Validity of the GSRS and GIQLI was also demonstrated in this study. Construct validity was established through correlations of the questionnaires with another, generic questionnaire, the PGWB. For the GSRS, the highest correlations were seen between the Indigestion Syndrome subscale and the PGWB Anxiety and General Health Subscales. A high correlation was also observed between the GSRS Indigestion Syndrome and the PGWB Total Score and between the GSRS Constipation subscale and the PGWB General Health subscale. The GSRS Diarrhea subscale produced low correlations with the PGWB Depressed Mood and Self-control subscales. The GSRS Reflux Syndrome and Abdominal Pain subscales were also poorly correlated with PGWB Positive Well-being subscale. The patterns of association are also similar those previously reported[14]. The GSRS demonstrates adequate construct validity in this study.

The correlations between the GIQLI and PGWB were higher than those between the GSRS and PGWB, as the GIQLI and PGWB both assess a similar construct (HRQL), whereas the GSRS assesses GI symptoms. The GIQLI Emotion subscale was highly correlated with the PGWB Total score and also with its Anxiety and Depressed Mood subscales. The GIQLI Physical Function and Social Function subscales were highly correlated with the PGWB Total Score and PGWB General Health. The lowest correlations were between the GIQLI Medical Treatment subscale and the PGWB Anxiety, Positive Well-being, and Self-control subscales. Participants received their transplants a little over 3 years prior to enrollment in this study. Medical treatment may not be unusually stressful for them at this point, as they are quite familiar with the healthcare system, their clinicians, and their treatment. Therefore, it is logical that medical treatment would not be associated with anxiety, positive well-being, or self-control.

The GSRS and GIQLI both demonstrated good known groups validity, distinguishing between patients with and without GI complaints. Also, in this South American cohort all the results between the GI and no-GI groups were clinically significant as the differences were above the minimum important clinical difference calculated using the whole PROGIS sample including the South American participants. Both questionnaires were in some instances able to statistically and clinically distinguish among patients with varying GI complication severity demonstrating sensitivity not only to the presence of symptoms but to the severity of those symptoms as well. However, and similar to Kleinman[2, 3], clear consistent gradient relationships were not observed.

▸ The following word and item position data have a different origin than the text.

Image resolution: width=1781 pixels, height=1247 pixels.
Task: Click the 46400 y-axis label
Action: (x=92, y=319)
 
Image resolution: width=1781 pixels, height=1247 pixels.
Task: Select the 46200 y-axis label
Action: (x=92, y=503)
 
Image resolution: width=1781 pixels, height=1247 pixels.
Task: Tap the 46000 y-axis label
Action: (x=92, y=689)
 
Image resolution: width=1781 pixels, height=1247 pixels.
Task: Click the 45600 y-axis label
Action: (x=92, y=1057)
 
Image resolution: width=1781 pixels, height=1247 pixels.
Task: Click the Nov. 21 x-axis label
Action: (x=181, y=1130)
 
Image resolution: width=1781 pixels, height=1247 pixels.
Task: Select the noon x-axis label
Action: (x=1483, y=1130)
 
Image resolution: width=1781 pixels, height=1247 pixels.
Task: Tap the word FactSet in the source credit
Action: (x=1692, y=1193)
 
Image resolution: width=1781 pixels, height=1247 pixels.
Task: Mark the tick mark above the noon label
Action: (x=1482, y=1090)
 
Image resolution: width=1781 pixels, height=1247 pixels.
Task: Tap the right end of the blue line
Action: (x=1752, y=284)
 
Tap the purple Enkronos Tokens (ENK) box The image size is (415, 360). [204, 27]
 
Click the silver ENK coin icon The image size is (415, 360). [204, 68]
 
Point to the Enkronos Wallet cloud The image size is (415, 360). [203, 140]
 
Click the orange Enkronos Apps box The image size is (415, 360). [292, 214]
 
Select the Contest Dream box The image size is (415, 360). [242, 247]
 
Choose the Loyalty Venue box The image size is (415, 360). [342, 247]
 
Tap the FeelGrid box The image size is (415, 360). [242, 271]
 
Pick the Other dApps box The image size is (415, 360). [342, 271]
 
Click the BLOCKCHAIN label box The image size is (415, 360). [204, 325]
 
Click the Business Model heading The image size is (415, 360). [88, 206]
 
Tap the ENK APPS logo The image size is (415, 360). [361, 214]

We acknowledge the relatively small sample size of this study. The significant differences in questionnaire scores observed make those results even more impressive given the small number of participants with mild and severe GI complications. We faced some limitations in terms of the available translations of the instruments for this study. We used the Argentinean Spanish version of the GSRS as the most accurate available GSRS version to represent the study population. However, one center was in Chile, where this version may not have been an optimally culturally adjusted questionnaire. Additionally, we used the Spanish for Spain version of the GIQLI with minimal changes to its wording introduced by the research team based on well known differences in medical terms between Spain and South America. It was the impression that the questionnaires looked acceptable to be used in the study as a high response rate was obtained. However, the use of country-specific versions of the GIQLI and a Chilean-specific version of the GSRS would have been better would these translations have been available.

Conclusion

The results of the study suggest that the Argentinean Spanish version of the GSRS and the Spanish version of the GIQLI are valid and reliable for use in a post-renal transplant population in South America. These results are a useful addition to the development of patient reported outcomes research in South America. Patients with GI complaints reported poor HRQL and strategies are needed to improve patients' HRQL.